[Start of section]

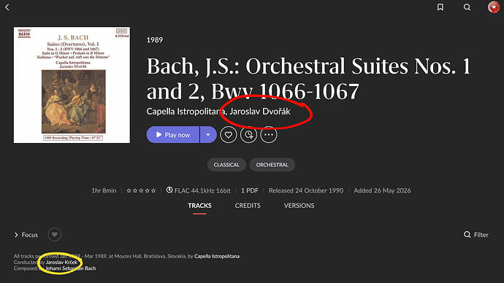Click the Filter magnifier icon
The height and width of the screenshot is (283, 504).
[467, 235]
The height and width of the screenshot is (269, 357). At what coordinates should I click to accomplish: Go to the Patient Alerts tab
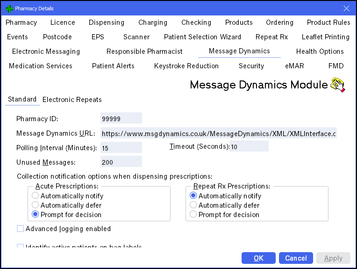(x=113, y=66)

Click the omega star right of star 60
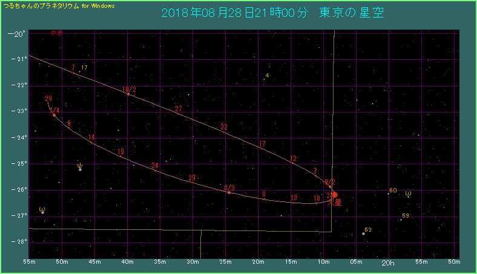click(409, 197)
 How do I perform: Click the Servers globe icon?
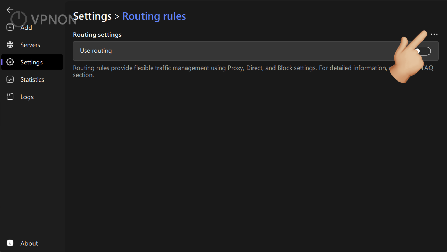click(x=10, y=45)
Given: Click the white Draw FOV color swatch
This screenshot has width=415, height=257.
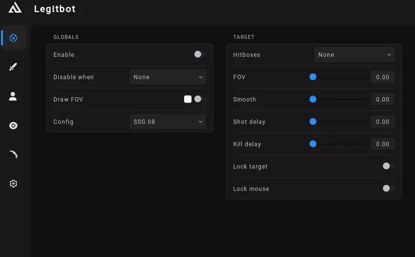Looking at the screenshot, I should point(188,99).
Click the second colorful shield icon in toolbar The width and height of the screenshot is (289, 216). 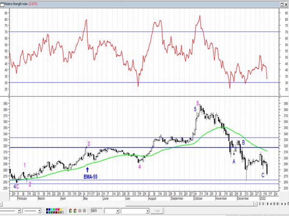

[End of section]

> **Problem**
Each line from the one containing "Given: Click the white Draw FOV color swatch" through the last line above should be retyped exactly, and no other line. Any picture is to be left out.

> **Reply to the exercise**
Given: Click the white Draw FOV color swatch
This screenshot has width=415, height=257.
Looking at the screenshot, I should point(188,99).
Click the second colorful shield icon in toolbar The width and height of the screenshot is (289, 216). 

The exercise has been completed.